There are still too many households where austerity rules supreme. In my youth, the husband was the breadwinner who brought home the wage, and his wife was the one who managed the weekly income and household expenditure. I will never forget my mother once telling my father on a short week when his wages had been reduced, that anyone can economically manage a household effectively if the wage earner brought more in than was going out, but not even the cleverest economist in the world could perform this function in reverse and maintain a healthy balance sheet. That view of my mothers contrasts greatly with Great Britain in the 1970s when whatever amount working-class husbands gave their wives for weekly household expenditure came with an expectation that their wives were capable of financial miracles; of feeding the 5000 with five loaves and five fish!

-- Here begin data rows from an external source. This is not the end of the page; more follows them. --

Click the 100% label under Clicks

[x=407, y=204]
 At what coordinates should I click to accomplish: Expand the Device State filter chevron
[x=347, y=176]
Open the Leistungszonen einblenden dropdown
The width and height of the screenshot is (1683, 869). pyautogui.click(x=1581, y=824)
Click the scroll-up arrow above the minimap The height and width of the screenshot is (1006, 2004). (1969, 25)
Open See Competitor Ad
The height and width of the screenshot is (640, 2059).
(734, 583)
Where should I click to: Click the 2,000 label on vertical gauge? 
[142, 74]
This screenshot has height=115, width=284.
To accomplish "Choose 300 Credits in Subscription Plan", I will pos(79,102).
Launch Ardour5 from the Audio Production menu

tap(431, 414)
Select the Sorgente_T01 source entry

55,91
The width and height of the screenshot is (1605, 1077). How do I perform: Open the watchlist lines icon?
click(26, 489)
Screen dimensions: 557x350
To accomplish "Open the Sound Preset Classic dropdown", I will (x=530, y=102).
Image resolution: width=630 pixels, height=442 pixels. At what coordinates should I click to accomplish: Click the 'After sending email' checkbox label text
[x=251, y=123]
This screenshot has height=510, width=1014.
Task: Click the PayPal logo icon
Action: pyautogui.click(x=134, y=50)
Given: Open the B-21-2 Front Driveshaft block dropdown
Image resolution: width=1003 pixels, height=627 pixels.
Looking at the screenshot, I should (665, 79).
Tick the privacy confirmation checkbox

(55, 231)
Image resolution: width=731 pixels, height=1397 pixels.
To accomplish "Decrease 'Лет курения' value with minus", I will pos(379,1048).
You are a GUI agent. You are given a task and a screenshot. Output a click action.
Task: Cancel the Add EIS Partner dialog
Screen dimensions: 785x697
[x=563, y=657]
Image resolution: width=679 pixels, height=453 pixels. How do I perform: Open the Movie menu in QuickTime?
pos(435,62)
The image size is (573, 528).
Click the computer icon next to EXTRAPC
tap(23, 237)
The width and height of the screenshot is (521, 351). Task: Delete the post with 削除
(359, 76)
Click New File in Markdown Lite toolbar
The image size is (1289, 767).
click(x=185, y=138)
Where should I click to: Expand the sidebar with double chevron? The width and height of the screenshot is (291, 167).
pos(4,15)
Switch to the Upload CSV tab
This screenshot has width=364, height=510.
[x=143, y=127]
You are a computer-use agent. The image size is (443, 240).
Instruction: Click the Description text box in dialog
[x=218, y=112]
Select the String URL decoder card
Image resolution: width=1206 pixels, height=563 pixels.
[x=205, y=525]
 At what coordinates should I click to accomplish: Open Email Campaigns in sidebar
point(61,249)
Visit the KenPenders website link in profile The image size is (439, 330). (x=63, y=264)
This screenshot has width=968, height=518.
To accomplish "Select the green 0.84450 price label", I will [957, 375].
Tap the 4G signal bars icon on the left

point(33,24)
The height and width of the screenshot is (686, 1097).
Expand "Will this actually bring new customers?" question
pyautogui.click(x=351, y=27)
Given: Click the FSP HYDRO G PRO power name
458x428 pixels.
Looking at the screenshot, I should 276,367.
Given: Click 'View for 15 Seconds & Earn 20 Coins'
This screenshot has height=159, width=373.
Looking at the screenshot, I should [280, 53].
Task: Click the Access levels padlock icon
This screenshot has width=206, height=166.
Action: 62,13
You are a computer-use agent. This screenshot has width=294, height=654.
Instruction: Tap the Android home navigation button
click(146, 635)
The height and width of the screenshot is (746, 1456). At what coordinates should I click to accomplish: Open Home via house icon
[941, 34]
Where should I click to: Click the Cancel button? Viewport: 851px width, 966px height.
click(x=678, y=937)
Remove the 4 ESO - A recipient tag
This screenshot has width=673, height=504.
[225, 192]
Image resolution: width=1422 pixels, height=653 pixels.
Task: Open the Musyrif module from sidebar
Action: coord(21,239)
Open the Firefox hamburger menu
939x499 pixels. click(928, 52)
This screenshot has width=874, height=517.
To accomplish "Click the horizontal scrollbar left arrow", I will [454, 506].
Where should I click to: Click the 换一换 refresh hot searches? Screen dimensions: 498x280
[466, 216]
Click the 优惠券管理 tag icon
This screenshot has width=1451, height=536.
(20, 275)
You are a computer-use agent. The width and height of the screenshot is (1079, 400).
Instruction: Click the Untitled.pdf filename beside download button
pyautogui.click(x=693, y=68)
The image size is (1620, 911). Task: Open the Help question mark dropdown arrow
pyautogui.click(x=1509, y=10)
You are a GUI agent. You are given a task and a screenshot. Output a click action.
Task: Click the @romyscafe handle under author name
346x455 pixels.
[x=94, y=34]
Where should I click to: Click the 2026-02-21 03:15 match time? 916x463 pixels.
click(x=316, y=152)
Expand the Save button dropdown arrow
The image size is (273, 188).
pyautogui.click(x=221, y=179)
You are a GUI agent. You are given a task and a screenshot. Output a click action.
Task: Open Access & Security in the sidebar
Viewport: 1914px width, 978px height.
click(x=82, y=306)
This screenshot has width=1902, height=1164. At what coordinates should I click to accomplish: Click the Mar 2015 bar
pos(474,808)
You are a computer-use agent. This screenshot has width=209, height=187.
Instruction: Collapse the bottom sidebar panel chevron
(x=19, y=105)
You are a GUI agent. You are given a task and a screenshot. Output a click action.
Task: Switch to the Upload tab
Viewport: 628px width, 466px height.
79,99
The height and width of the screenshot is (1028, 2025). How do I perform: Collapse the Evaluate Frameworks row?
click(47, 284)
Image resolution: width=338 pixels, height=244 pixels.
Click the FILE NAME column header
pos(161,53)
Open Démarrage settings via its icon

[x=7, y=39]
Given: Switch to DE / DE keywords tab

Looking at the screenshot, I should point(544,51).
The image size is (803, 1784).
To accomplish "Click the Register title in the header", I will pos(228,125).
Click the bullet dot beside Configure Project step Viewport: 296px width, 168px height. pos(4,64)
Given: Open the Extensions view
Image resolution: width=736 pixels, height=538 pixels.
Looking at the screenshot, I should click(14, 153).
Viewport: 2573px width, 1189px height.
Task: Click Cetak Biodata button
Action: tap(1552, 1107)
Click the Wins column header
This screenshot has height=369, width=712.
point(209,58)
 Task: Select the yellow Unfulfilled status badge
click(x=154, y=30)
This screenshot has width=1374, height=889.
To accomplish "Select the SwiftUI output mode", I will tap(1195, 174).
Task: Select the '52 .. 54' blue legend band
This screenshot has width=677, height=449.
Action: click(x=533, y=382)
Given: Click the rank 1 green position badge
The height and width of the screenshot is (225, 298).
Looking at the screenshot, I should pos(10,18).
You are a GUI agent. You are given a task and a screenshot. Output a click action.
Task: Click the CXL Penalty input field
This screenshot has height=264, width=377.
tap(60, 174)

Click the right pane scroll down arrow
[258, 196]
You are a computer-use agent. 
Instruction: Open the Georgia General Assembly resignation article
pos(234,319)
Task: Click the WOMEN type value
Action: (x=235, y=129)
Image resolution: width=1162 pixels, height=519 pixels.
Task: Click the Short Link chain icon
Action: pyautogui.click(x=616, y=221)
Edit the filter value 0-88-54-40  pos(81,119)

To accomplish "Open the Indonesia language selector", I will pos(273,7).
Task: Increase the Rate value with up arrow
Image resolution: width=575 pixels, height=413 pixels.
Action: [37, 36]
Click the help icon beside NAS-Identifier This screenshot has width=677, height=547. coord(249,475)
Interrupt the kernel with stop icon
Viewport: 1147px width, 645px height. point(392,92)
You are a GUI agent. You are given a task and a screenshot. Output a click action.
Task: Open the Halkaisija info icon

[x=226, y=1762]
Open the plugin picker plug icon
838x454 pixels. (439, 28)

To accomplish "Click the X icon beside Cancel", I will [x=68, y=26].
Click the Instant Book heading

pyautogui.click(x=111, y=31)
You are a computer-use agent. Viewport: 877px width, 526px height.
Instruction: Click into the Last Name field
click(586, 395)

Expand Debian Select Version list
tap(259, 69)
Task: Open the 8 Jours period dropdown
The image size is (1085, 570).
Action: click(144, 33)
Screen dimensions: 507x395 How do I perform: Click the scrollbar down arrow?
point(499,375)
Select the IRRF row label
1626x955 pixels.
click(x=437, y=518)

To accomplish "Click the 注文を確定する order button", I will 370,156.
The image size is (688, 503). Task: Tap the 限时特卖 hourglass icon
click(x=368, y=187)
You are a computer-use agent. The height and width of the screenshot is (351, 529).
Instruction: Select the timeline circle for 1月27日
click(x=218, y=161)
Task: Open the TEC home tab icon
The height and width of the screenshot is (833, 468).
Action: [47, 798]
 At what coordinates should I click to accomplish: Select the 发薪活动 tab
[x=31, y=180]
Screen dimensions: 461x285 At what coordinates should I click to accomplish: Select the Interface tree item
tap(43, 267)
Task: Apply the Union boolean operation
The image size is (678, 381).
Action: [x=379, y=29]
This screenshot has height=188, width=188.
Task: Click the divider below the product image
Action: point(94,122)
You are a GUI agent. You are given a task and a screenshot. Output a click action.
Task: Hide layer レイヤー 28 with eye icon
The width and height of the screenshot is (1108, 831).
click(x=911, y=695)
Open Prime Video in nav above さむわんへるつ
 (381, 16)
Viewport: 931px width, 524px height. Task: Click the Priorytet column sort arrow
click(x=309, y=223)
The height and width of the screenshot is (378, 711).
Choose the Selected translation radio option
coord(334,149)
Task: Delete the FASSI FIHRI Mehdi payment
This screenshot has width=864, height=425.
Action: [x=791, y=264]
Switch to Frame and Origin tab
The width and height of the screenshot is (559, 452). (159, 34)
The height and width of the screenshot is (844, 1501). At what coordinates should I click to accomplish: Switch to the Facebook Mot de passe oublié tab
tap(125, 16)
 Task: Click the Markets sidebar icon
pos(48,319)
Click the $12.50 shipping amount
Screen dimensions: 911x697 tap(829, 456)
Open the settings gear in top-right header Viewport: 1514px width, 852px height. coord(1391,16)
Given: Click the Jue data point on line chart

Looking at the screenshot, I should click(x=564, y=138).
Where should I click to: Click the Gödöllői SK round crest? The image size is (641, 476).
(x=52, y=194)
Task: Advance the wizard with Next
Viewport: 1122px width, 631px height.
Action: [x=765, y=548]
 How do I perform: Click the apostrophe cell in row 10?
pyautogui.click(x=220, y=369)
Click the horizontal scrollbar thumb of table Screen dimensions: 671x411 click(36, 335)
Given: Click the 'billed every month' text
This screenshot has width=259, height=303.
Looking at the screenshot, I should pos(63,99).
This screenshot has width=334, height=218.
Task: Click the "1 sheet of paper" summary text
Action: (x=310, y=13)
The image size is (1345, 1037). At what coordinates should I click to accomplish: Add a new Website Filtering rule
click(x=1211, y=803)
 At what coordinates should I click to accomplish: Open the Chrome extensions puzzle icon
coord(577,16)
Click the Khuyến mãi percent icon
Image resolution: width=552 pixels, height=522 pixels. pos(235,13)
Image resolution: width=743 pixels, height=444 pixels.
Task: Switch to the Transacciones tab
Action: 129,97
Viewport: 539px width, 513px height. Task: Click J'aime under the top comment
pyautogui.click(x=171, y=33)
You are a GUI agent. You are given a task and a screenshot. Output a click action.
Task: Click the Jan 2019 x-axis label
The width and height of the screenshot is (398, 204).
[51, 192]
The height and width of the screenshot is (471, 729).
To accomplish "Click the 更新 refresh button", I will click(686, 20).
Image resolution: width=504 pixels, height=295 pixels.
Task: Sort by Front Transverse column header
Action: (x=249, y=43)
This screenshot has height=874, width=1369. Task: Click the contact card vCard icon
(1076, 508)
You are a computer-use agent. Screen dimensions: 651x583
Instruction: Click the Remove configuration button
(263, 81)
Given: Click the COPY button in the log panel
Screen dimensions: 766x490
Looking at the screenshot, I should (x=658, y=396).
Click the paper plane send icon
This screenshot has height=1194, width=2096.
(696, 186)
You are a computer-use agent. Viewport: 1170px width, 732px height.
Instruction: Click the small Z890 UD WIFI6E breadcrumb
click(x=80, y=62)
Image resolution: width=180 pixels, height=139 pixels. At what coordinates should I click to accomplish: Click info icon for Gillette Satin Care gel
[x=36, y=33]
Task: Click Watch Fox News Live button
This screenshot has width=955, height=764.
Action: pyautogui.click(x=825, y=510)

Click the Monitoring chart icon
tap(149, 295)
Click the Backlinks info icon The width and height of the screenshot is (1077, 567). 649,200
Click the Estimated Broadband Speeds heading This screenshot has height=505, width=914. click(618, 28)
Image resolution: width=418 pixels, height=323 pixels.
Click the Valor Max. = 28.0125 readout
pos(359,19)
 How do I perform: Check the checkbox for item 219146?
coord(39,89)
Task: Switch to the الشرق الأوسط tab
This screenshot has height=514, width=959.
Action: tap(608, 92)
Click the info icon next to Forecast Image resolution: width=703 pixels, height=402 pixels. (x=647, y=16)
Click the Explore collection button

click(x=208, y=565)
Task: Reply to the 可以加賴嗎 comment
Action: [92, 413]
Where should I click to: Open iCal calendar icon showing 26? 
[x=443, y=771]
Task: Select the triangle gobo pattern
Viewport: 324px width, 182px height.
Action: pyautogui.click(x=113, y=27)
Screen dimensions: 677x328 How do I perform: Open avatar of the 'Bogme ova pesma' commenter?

It has become so easy to fall into debt today, especially by families who start off on the breadline. A recent study showed that a third of the country owes between £5000 and £10,000 on credit cards and other indebted means (excluding mortgages), and it is estimated that at least one-third of the country is less than two paydays away from not being able to pay their mortgage or rent on the property they occupy. God only knows what financial chaos awaits millions of people who have lost their businesses and their jobs during the present pandemic virus of Covid-19?
One of the main difficulties when one partner falls into heavy debt (whatever the reason), is that they invariably become more secretive in their problem behaviour, usually out of shame or to avoid rows and confrontations. They invariably won't own up to having a problem until it can no longer be denied to all and sundry.
Regarding any sexual problems between a couple, the most common problems I encountered included frequency (either too often or too rarely) and the nature/quality of love-making practices engaged in (unacceptable to one partner to produce pleasure and satisfaction). My 'Golden Rule’ was always that the only things which remain ‘on’ or ‘off’ limits in any relationship that stands a chance of working are those things that both parties 'agree to’.
In situations where a sexual relationship has virtually ceased between the couple, another advisable approach by the Tavistock Clinic practitioners was to introduce ‘the tree of forbidden fruit’ by forbidding the couple to have any sexual contact, between one session and the next session. The couple would be advised to talk to each other in bed, but not to engage in any other activity than talking. After a few weeks, the couple were then given permission to hold hands in bed, but only while they talked to each other. As soon as ten seconds of silence between them existed after they had stopped talking, they were instructed to instantly stop holding hands. A few months along the line of most marriage counselling sessions where both man and wife genuinely wanted things to work out right between them, communication between the parties had greatly improved. This was usually the period when the couple started to behave like romantic teenagers who had fallen madly in love for the first time and who found it virtually impossible to keep their lips, hands, and whatever else off each other! I cannot recall the number of times a smiling married couple told me that they found themselves breaking the rules and making love (partaking of the forbidden fruit). In fact, I will never forget one man who had understood the ‘forbidden fruit’ analogy smile as he told me that “It was way better than eating an apple, Mr. Forde!”
All of this was only relevant, however, in situations where both man and wife genuinely wanted their marriage to improve, and where they were prepared to enter into the marriage guidance process and weekly counselling sessions constructively and positively. Where neither or only one person was committed to genuinely seeking reconciliation, failure was inevitable.